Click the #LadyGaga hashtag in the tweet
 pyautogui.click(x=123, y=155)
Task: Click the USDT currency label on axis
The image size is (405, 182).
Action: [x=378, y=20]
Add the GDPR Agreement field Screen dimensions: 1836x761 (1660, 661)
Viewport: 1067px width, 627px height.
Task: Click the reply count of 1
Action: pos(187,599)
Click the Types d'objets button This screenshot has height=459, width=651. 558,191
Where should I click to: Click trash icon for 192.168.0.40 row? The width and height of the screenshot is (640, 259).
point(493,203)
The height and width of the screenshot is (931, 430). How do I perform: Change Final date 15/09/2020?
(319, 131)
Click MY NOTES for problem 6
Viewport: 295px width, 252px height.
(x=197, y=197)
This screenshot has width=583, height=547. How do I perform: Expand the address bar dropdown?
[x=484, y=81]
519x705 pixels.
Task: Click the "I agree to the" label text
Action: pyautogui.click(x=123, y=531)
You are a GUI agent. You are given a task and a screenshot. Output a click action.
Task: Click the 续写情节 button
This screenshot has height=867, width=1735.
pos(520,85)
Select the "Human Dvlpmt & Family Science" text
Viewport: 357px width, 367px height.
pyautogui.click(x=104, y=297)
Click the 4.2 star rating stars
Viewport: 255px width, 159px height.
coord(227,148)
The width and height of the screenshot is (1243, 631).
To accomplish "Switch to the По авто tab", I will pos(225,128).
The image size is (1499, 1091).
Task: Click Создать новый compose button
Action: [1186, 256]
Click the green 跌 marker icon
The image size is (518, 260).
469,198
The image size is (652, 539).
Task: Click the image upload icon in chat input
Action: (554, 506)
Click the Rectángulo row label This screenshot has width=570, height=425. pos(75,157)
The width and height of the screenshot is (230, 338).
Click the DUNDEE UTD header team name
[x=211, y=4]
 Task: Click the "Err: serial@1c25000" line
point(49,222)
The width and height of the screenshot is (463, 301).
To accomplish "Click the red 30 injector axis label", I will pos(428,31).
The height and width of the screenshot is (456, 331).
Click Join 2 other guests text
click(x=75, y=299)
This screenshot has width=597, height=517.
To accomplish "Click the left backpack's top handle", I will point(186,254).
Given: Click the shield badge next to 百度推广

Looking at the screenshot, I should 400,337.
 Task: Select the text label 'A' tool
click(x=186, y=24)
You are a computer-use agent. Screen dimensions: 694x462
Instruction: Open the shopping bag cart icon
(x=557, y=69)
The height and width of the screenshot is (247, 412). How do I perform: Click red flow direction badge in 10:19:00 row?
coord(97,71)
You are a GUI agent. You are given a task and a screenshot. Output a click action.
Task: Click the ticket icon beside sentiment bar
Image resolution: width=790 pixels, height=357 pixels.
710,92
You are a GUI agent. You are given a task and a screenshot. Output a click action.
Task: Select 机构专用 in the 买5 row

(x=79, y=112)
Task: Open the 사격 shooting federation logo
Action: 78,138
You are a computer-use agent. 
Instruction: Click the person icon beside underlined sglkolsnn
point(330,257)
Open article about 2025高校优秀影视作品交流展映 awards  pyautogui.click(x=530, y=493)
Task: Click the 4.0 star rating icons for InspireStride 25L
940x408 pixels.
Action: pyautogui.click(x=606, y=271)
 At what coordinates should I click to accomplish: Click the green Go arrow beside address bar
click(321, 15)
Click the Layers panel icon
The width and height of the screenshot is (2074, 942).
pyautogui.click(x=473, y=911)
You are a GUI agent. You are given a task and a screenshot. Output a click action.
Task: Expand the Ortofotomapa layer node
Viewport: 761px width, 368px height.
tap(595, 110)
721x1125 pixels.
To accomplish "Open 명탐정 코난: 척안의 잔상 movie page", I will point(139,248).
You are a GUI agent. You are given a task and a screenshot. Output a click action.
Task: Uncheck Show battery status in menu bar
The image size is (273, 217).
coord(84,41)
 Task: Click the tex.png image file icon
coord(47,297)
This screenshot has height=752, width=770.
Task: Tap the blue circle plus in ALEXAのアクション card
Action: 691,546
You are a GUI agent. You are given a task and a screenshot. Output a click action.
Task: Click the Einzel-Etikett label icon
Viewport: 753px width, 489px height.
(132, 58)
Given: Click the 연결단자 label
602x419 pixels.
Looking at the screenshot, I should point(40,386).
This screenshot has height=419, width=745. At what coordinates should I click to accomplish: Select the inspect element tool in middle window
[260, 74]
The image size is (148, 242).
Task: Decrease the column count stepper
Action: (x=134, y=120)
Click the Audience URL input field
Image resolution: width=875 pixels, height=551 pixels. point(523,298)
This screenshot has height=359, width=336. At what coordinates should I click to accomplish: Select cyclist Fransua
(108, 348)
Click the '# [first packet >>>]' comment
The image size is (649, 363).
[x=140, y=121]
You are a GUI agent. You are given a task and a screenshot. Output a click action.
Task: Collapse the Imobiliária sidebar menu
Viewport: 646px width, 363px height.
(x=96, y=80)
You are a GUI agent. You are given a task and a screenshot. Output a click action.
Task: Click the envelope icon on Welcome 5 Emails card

---

• WORK TO BE COMPLETED:
Copy out only the lines above from the one with "Task: Click the 续写情节 button" to the one with "Click the green 跌 marker icon", inclusive, exactly as they stand.

• WRITTEN ANSWER:
Task: Click the 续写情节 button
This screenshot has height=867, width=1735.
pos(520,85)
Select the "Human Dvlpmt & Family Science" text
Viewport: 357px width, 367px height.
pyautogui.click(x=104, y=297)
Click the 4.2 star rating stars
Viewport: 255px width, 159px height.
coord(227,148)
The width and height of the screenshot is (1243, 631).
To accomplish "Switch to the По авто tab", I will pos(225,128).
The image size is (1499, 1091).
Task: Click Создать новый compose button
Action: [1186, 256]
Click the green 跌 marker icon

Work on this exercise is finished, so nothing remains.